Introduction: Readmission rates of stroke patients are commonly used as a measure of quality of care by CMS and other payers. In this study, our goal was to identify risk factors for 30, 60, and 90 day all-cause readmissions and to develop a risk score that indicates likelihood of readmission.
Methods: We used GWTG-Stroke data elements describing 1086 stroke admissions at St. David’s Medical Center between 2013 - 2014. The principal ICD-9 diagnosis code was used to identify the reason for readmit. We used logistic regression models to predict readmission events using clinical (such as stroke type and medical history) and demographic (such as age and gender) variables. We used the models to develop a readmission risk score that is predictive of future admissions following a stroke.
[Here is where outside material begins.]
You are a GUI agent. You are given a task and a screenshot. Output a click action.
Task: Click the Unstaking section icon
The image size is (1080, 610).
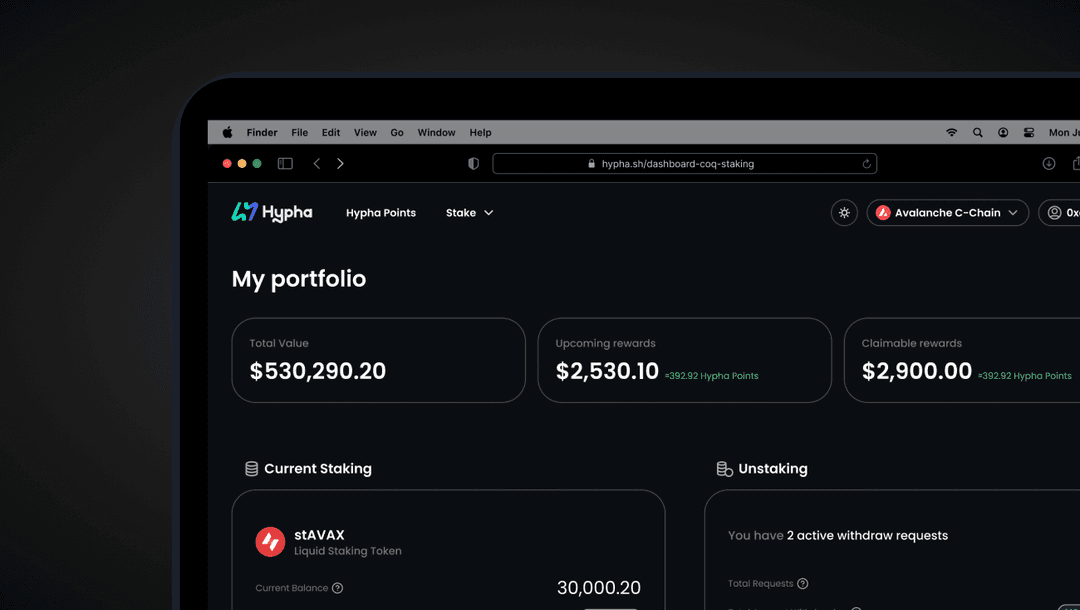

Results: Of the 1086 patients, 79 (7.3%), 116 (10.7%), and 142 (13.1%) have at least one unplanned in-hospital readmission within 30, 60, and 90 days respectively. The main readmission reasons were related to stroke, followed by syncope, fatigue/malaise symptoms, and atrial fibrillation. Our models were robust and predicted 30, 60, and 90 day readmissions (averaged over 10 random train/test splits) with 0.63, 0.64, and 0.66 accuracy, respectively (c-statistic). Significant predictors contributing to patient readmission risk include history of hypertension (OR 5.93), diagnosis of transient ischemic attack (OR 2.0), initiation of tPA (OR 2.08), discharge to rehabilitation facility (OR 3.27).
Conclusions: The leading causes of readmission following a stroke are related to the stroke event or episodes of comorbid conditions. Our study shows promise in using GWTG data to predict readmissions, however larger cohorts of patients are needed to develop highly accurate predictive models.